* **ENTRIES SUPPLIED**:
━━━
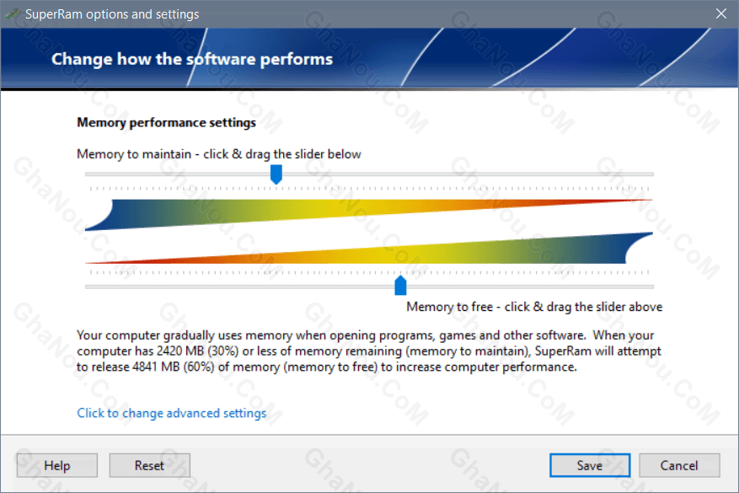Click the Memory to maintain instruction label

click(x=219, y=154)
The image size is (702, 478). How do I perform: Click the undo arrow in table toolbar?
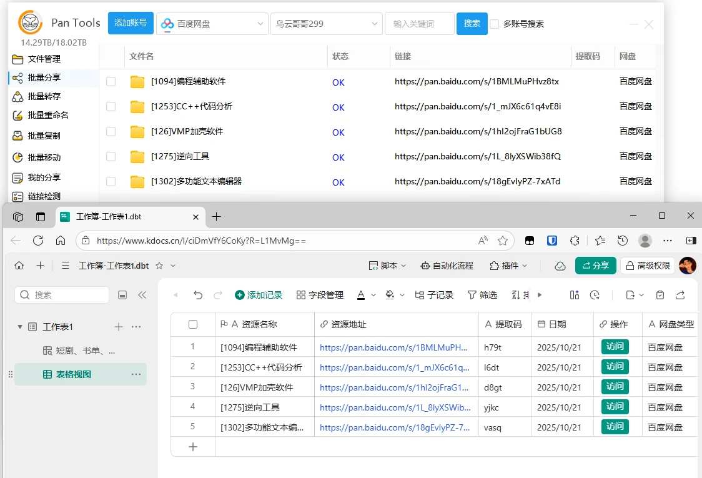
━━━
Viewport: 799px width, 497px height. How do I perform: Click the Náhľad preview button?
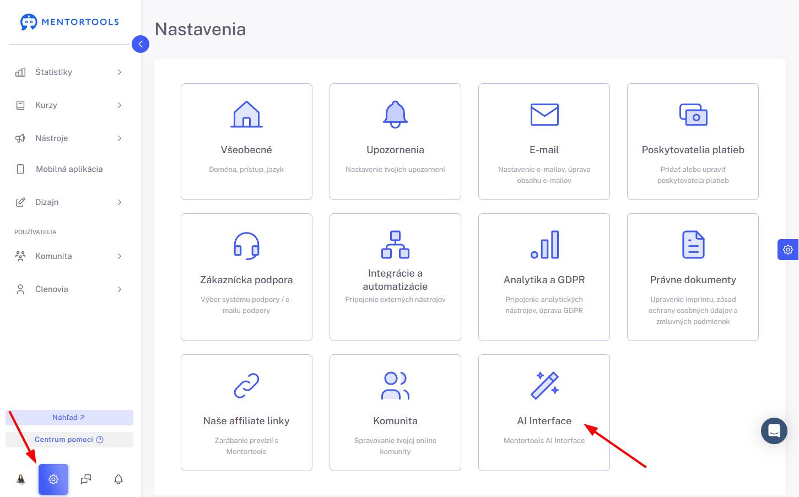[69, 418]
━━━
* **TASK STATEMENT**: Convert the lines into a Markdown table with the columns No. and Text, numbering each line and omitting blank lines and pictures. Begin at the line that has "Click the Memory" and stop after the line that has "The image size".

* **EXPECTED OUTPUT**:
| No. | Text |
|---|---|
| 1 | Click the Memory to maintain instruction label |
| 2 | click(x=219, y=154) |
| 3 | The image size is (702, 478). How do I perform: Click the undo arrow in table toolbar? |